Mali : les jihadistes du Jnim forcent la fuite des habitants de Kouakourou après une offensive militaire

David Baché
Mali : les jihadistes du Jnim forcent la fuite des habitants de Kouakourou après une offensive militaire

Samedi 18 juillet 2026, le camp militaire de Kouakourou tombe sous les assauts des groupes armés du Jnim au Mali. Dès le lendemain, un hélicoptère des forces armées est abattu par ces mêmes combattants. Plusieurs militaires en civil, tentant de se mêler à la population locale, sont capturés par les jihadistes. Face à cette avancée, les habitants se voient contraints de quitter leur village sous la menace.

Les témoignages recueillis auprès de notables et d’habitants de Kouakourou confirment cette situation.

Un convoi militaire bloqué en route vers Kouakourou

Dès le début de la semaine suivante, l’armée malienne engage des frappes aériennes dans la zone. Mardi 21 juillet, elle annonce avoir « neutralisé » cinq « terroristes » à moto et détruit un véhicule transportant du matériel logistique.

Malgré l’envoi de renforts, composés de soldats maliens et de leurs alliés de l’Africa Corps, le convoi n’a jamais atteint sa destination. Embusqués par les jihadistes, attaqués par des drones ou encore contraints de rebrousser chemin après la destruction d’un pont, les militaires doivent se replier vers Djenné.

Des familles dispersées mais soutenues

Tous les habitants de Kouakourou ont fui vers des zones plus sûres. Certains se sont réfugiés dans les villages voisins de Pora ou Saba, où l’entraide locale atténue quelque peu les difficultés, tandis que d’autres ont marché jusqu’à Djenné, à près de 40 kilomètres de leur lieu de résidence.

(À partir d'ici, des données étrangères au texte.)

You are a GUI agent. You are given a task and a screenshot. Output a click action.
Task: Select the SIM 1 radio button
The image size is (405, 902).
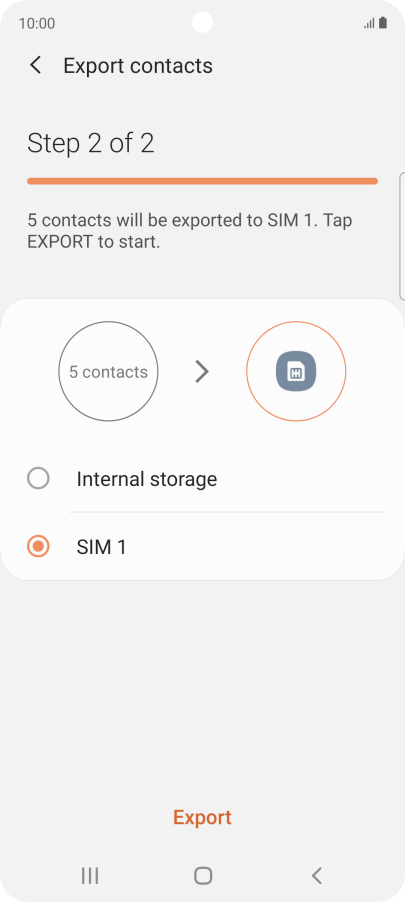[38, 546]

À Djenné, plusieurs centaines de personnes – hommes, femmes et enfants – sont désormais prises en charge. Certaines logent chez des proches, d’autres sont accueillies dans une école de la ville par les autorités locales. Des centaines de tonnes de vivres et des moustiquaires ont été distribuées par la Direction nationale du développement social. Des dons continuent d’affluer, et certains déplacés ont même gagné la capitale, Bamako.